Recently, DC, which had been lagged behind in its competition against Marvel, completely turned the game ahead by a first-rate movie, Aquaman. After being released in China, it immediately launched a wave of enthusiasm. The box office broke through 650 million in just 3 days. The Douban score is 8.2, and scores on other platforms are up to 9 or above.
Double gains in public praise and the box office, this movie was seen as "the best superhero movie of 2018". This time, DC can finally enjoy its victory for a moment.
The movie highly restores the comic story , and truly presented the magical underwater world. Of course, the man who stars as the "king of the ocean" in the movie, Jason Momoa, is one of the biggest selling points that drives people to cinema.

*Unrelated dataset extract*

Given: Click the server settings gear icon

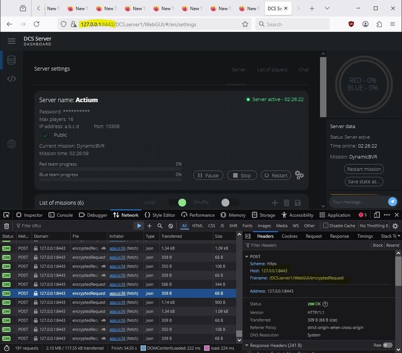Looking at the screenshot, I should click(299, 175).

A Walking Hormone, Best Candidate for Aquaman
Staring as as Aquaman, Jason Momoa has a muscular physique of 6'4" height and 210 pounds. I believe many girls rush to the theater only for the masculine look of Jason, regardless of the jealous boyfriend sitting beside them.
Many people knew Jason from the character of the Dothraki king, Khal Drogo, of Game of Thrones. Coming from the mainland of Westeros, Jason seemed to be just right for the role of Aquaman because of his deep connection with the ocean. Like Aquaman, Jason is also a mixed-race.His father is of Native Hawaiian descent, while his mother is of German, Irish, and Native American ancestry.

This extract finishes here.